I’ve just finished my 30th year of teaching (yes, late starter) and in that very first year with a rather interesting Year 5 class in rural Qld, I read them this at the end of the year. I didn’t know the book at that stage but it was recommended for this rowdy lot by our district literary advisor (anyone else remember when we, as teachers, had that kind of support?). It was a resounding success and I have since used it many times over for classes from Year 2 to Year 6.
This copy came to me when a tiny school nearby closed down, and we got all their library stock and other resources. By that time I was in the library of that first school and as this was surplus to needs, it became part of my personal collection.

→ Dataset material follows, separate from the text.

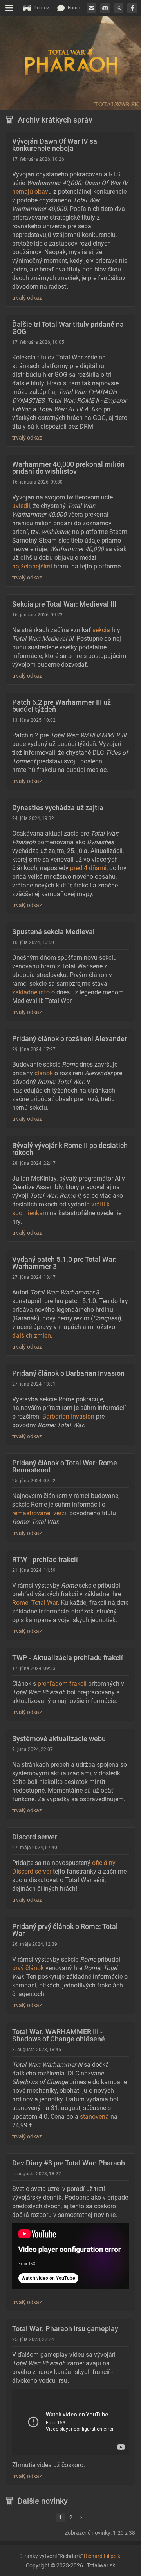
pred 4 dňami (88, 868)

This is the 1996 UK edition, but the book was first published in 1971 as The Best Christmas Pageant Ever (which was the title I knew it as, before this copy landed in my hands), after Barbara Robinson had serialised it in McCalls magazine. It sold well over 800, 000 copies, was adapted for both stage and TV, and is now to be filmed as a feature length movie (to be released late 2024), which I find VERY exciting!
With many cover changes over the years, it has remained a firm favourite particularly as it is a quick read at only about 70ish pages.

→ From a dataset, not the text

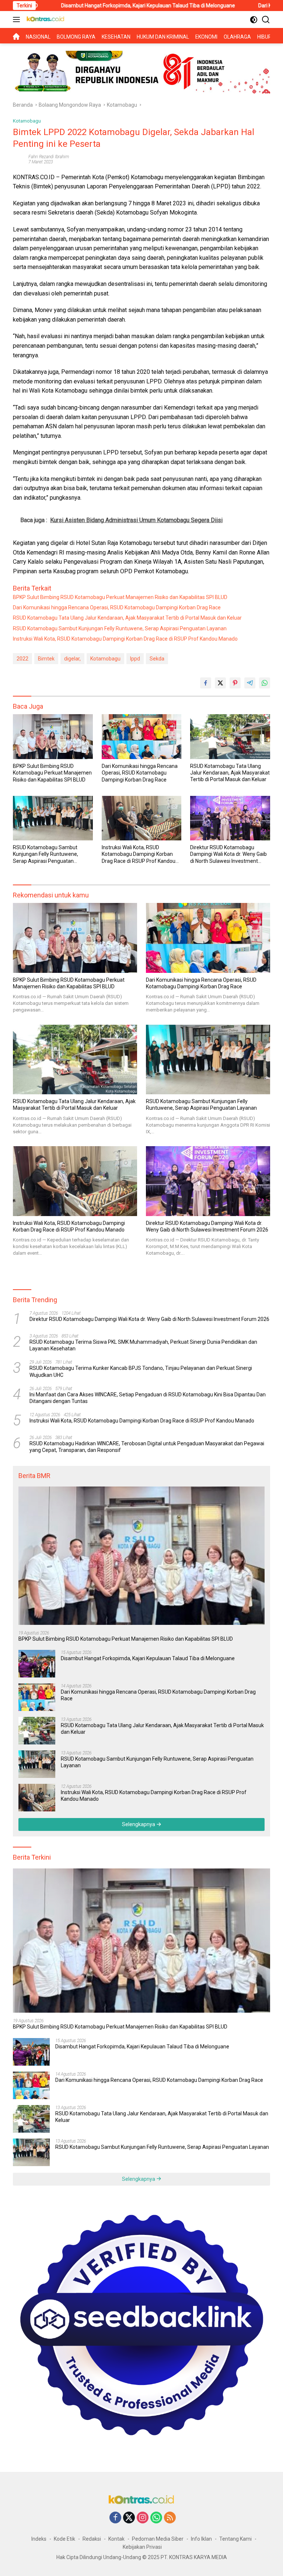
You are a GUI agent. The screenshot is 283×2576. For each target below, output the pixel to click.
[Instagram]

The six Herdman children are completely wild and unruly, feared by all other kids and teachers alike. Their father abandoned them years before, their mother works as many shifts as possible (for financial reasons but also presumably as a kind of respite from her rowdy horde), they have no social conscience nor graces.
So when they turn up at Sunday School (under the mistaken idea that refreshments were offered up) and commandeer the annual Xmas pageant, the entire town fears the worst.
These kids don’t know the Christmas story at all, and their responses to it are both hilarious and revealing as they absolutely unpack the real significance of the Holy Family’s circumstances, journey and peril, bringing a completely new understanding of the import of this fundamental aspect of the Christian belief.
I last read it at my Lutheran school to Year 3s, and while some things needed clarifying (they had no idea what a ‘cigar’ is) they absolutely lapped it up and laughed uproariously at some of the predicaments.
You can still pick up 2nd-hand copies so why not try to get hold of one? (try World of Books). Always in my Top 5 Xmas books for kids from around 6/7 upwards.